If the language of mutual recrimination is so violent, it is in part because the trial is symbolic of a deep rift over Turkey's soul.

For nationalists such as Mr Kerincsiz, the clash of civilisations is real, and Turkey, a Muslim country, belongs with the east. What the European Union is trying to do, he claims, is "strip away our Muslim and Turkish identity". Those such as Shafak who support a more open Turkey, he adds, are "world citizens, half-Turks".

Meant as a reference to Shafak's European childhood and long-term residence in the United States, Mr Kerincsiz's insult is apposite.

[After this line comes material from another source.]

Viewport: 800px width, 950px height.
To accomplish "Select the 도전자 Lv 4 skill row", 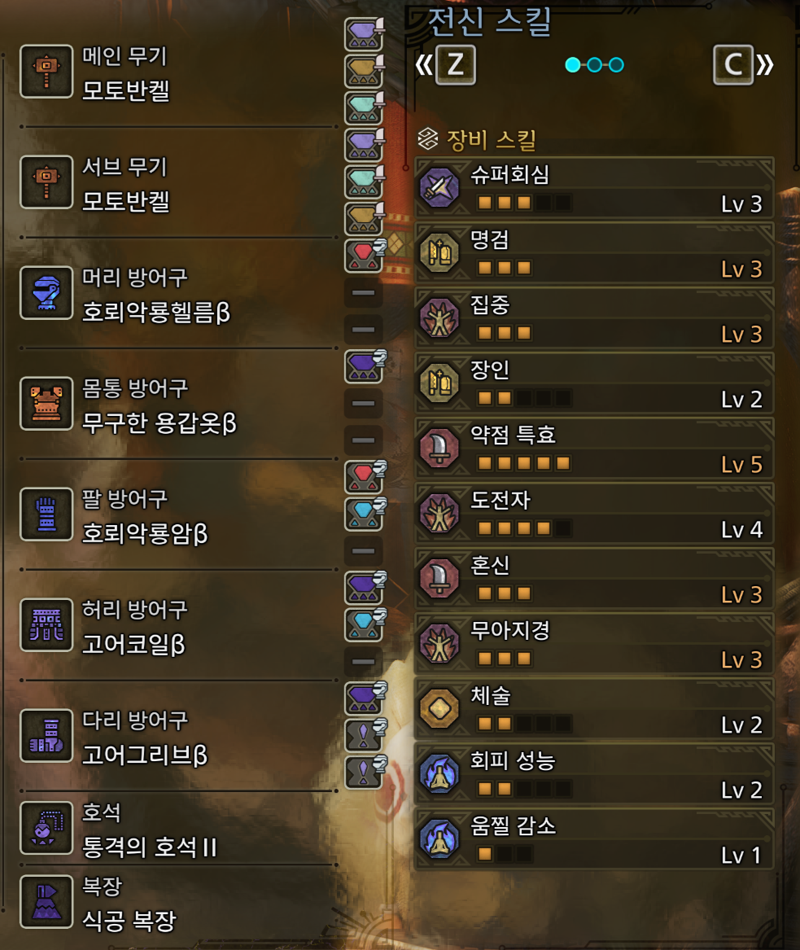I will (x=594, y=514).
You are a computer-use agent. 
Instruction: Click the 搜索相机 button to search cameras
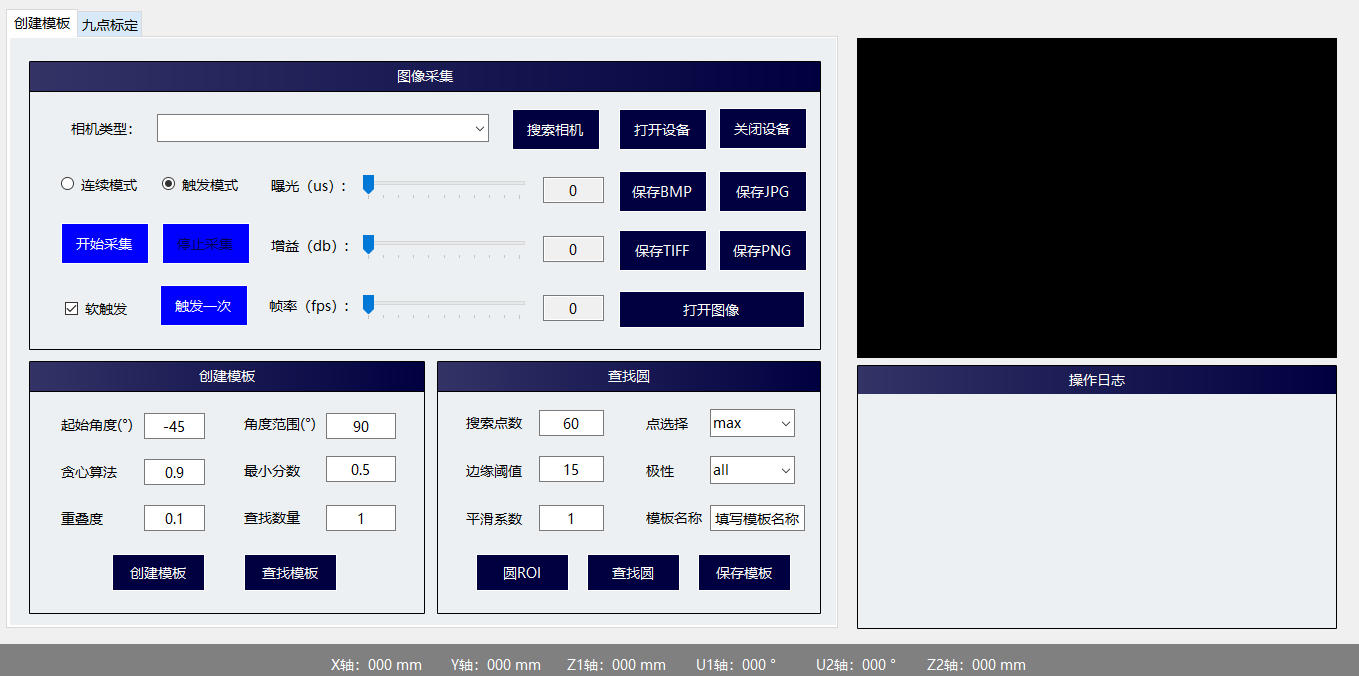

"My ideal is cosmopolitanism, refusing to belong to either side in this polarised world," Shafak says. "Too many people see the world in black and white, us and them. That's wrong. Ambiguity, synthesis: these are the things that compose Turkish society, and that is not something to be ashamed of."

It remains to be seen which side will win the Turkish version of this worldwide debate.

Mr Kerincsiz's claim to represent the voice of the people is not being taken seriously - even the country's ultra-nationalist political party has been put off by the violent antics of his supporters. But nationalism is on the increase in Turkey, bolstered in part by the sense that Brussels is playing with the country over accession.